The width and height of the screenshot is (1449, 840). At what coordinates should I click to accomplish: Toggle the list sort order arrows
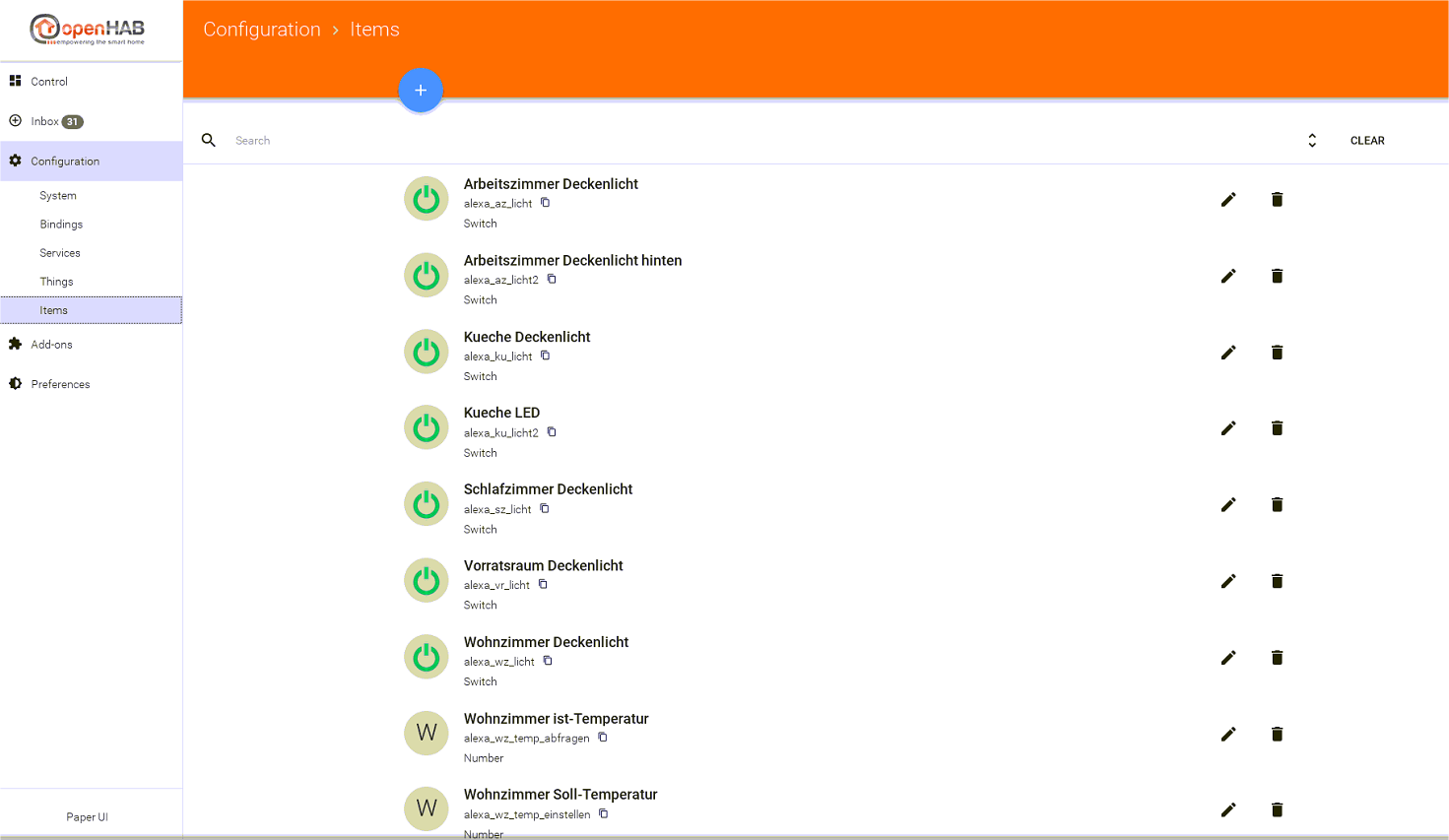[x=1312, y=141]
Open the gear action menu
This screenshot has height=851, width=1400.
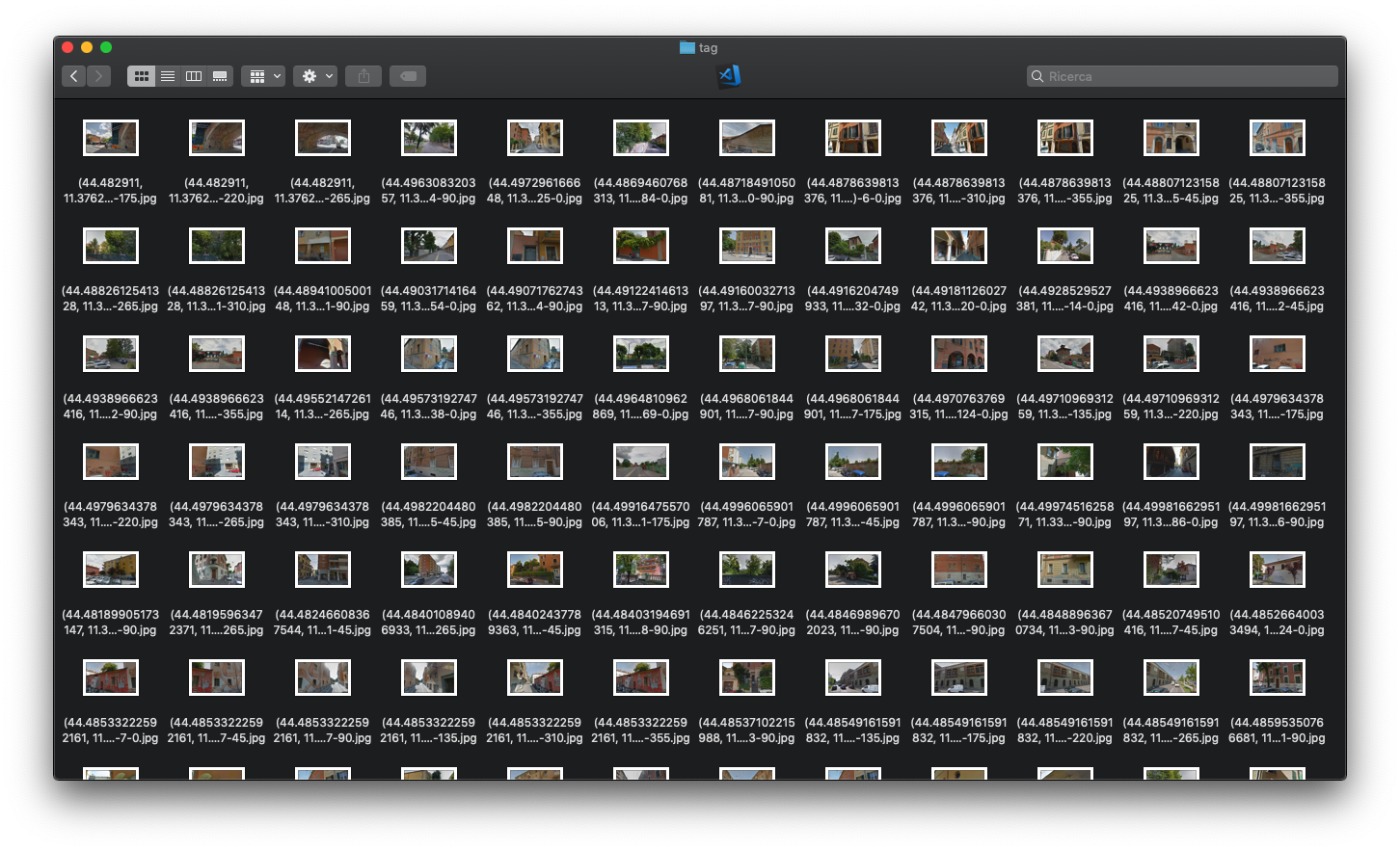315,76
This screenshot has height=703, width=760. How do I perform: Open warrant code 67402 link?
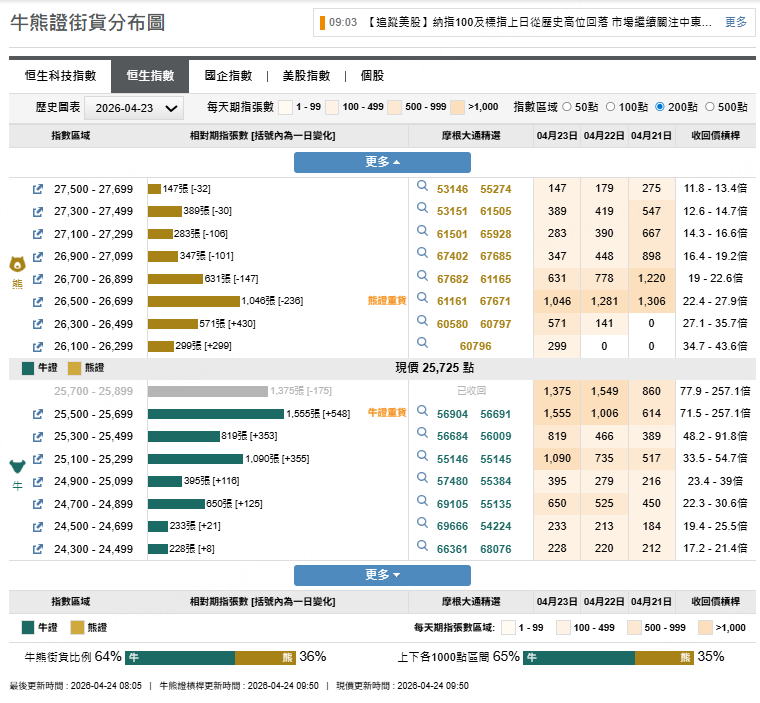[452, 257]
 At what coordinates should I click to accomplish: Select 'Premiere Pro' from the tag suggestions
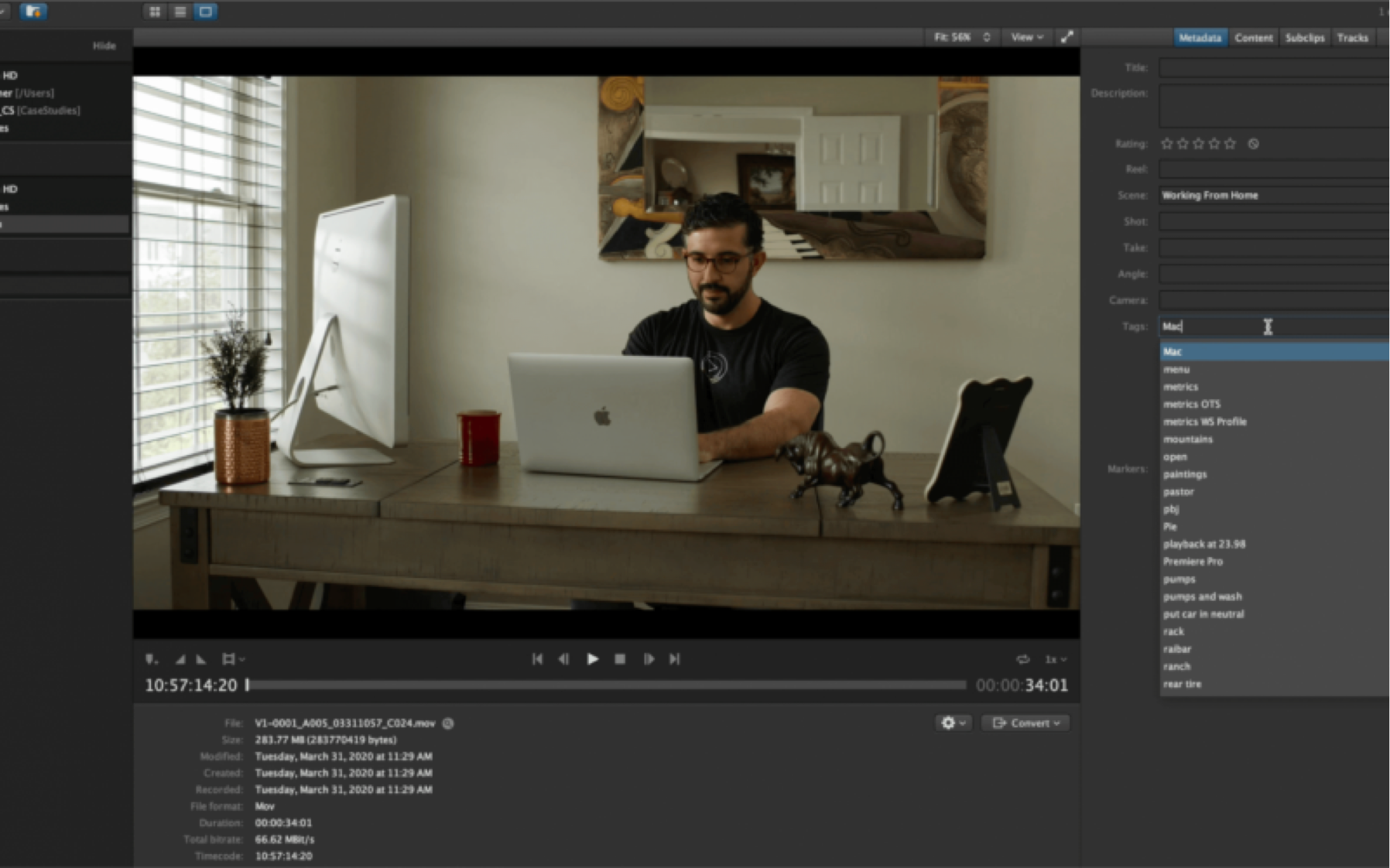(x=1193, y=562)
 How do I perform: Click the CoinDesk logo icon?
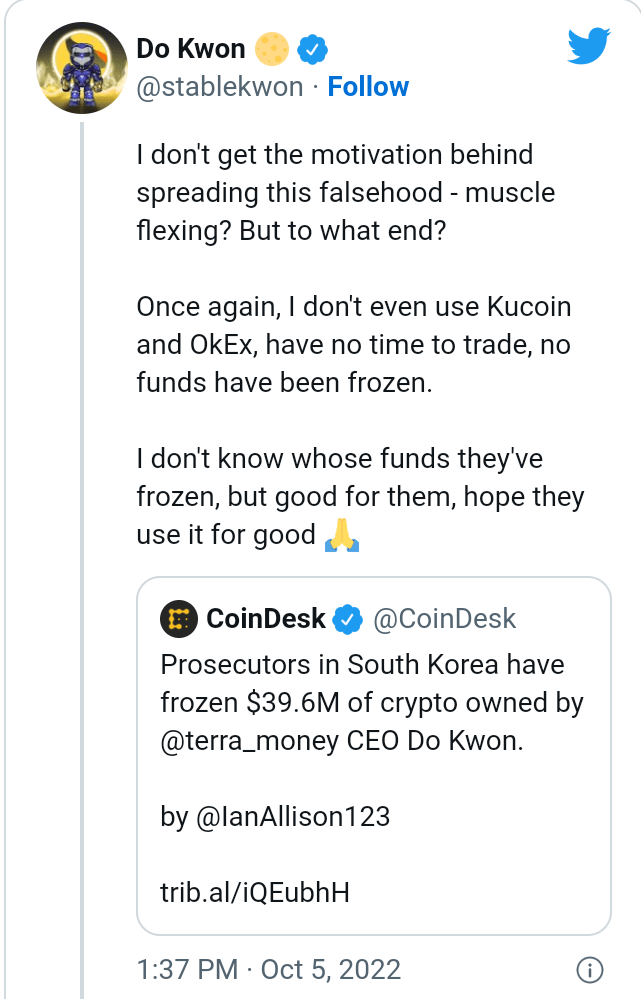179,619
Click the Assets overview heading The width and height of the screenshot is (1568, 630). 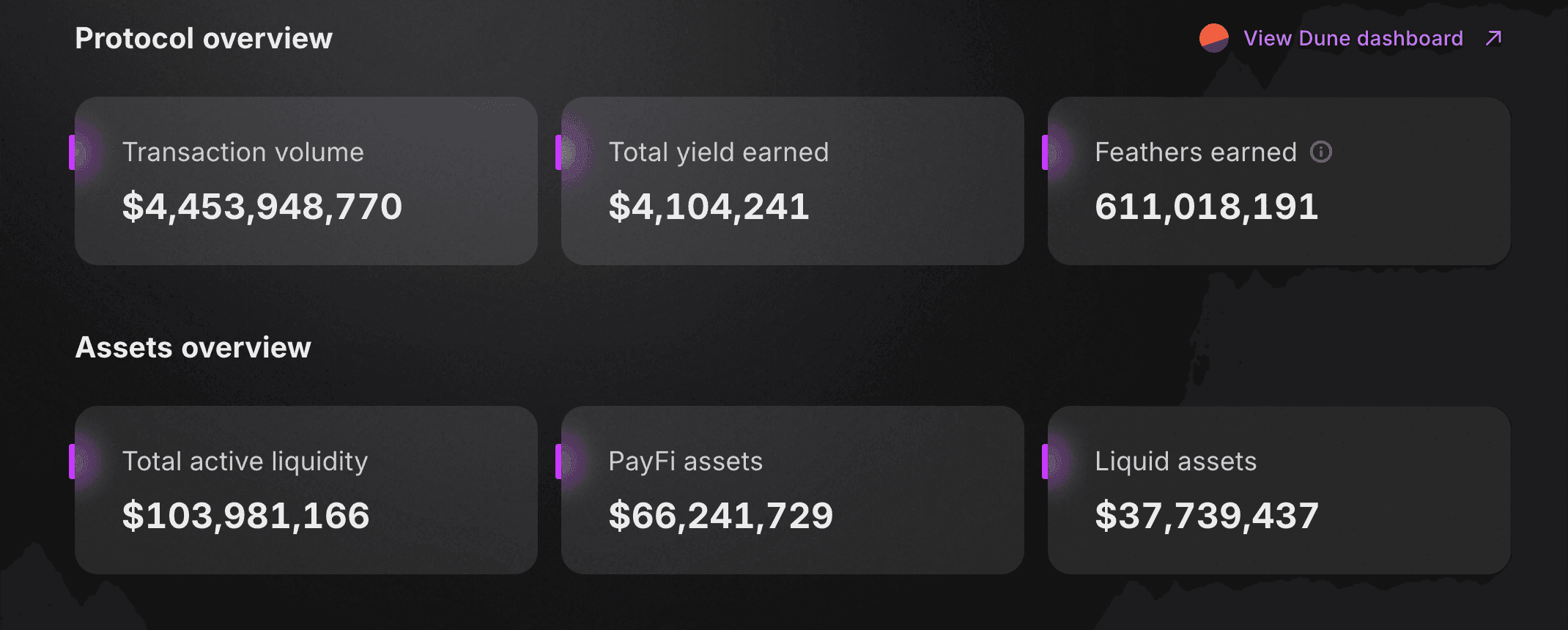coord(193,347)
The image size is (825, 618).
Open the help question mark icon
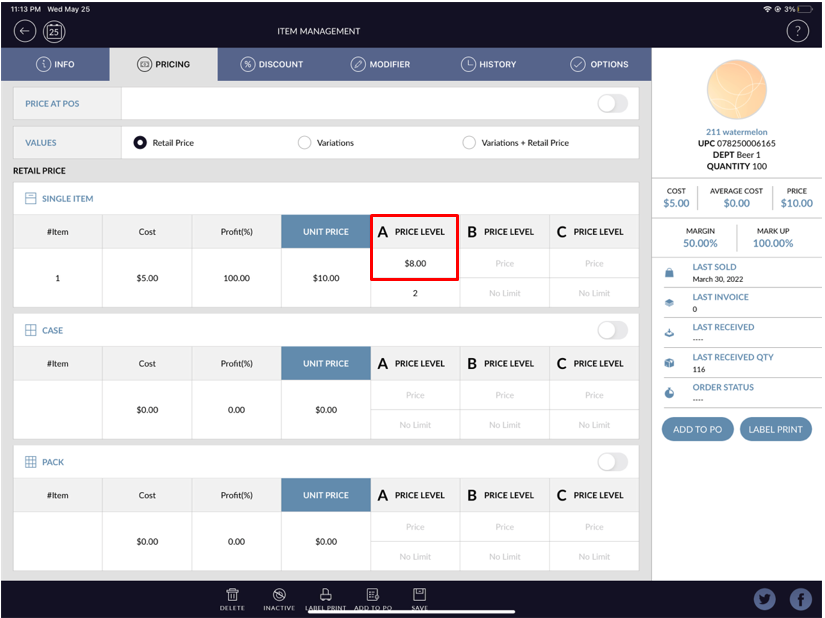pos(797,31)
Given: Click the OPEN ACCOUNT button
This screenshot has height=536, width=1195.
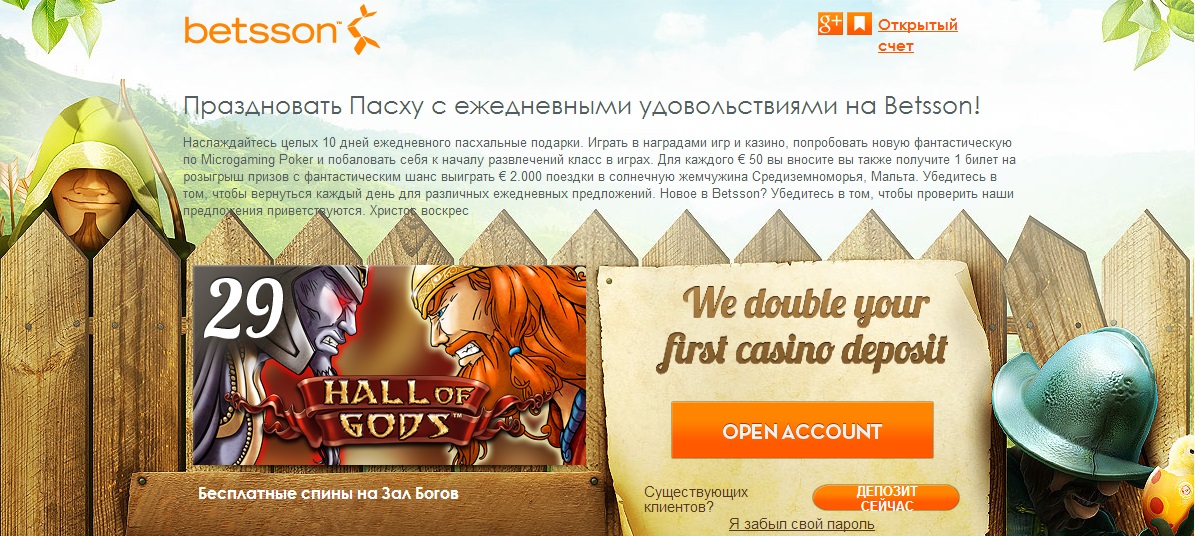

=== What the exercise asks ===
Each line from the one containing "Given: Click the OPEN ACCOUNT button" down to the final line of the records above must be reproduced exactly; no pictures go into the copy.

=== Your response ===
Given: Click the OPEN ACCOUNT button
This screenshot has height=536, width=1195.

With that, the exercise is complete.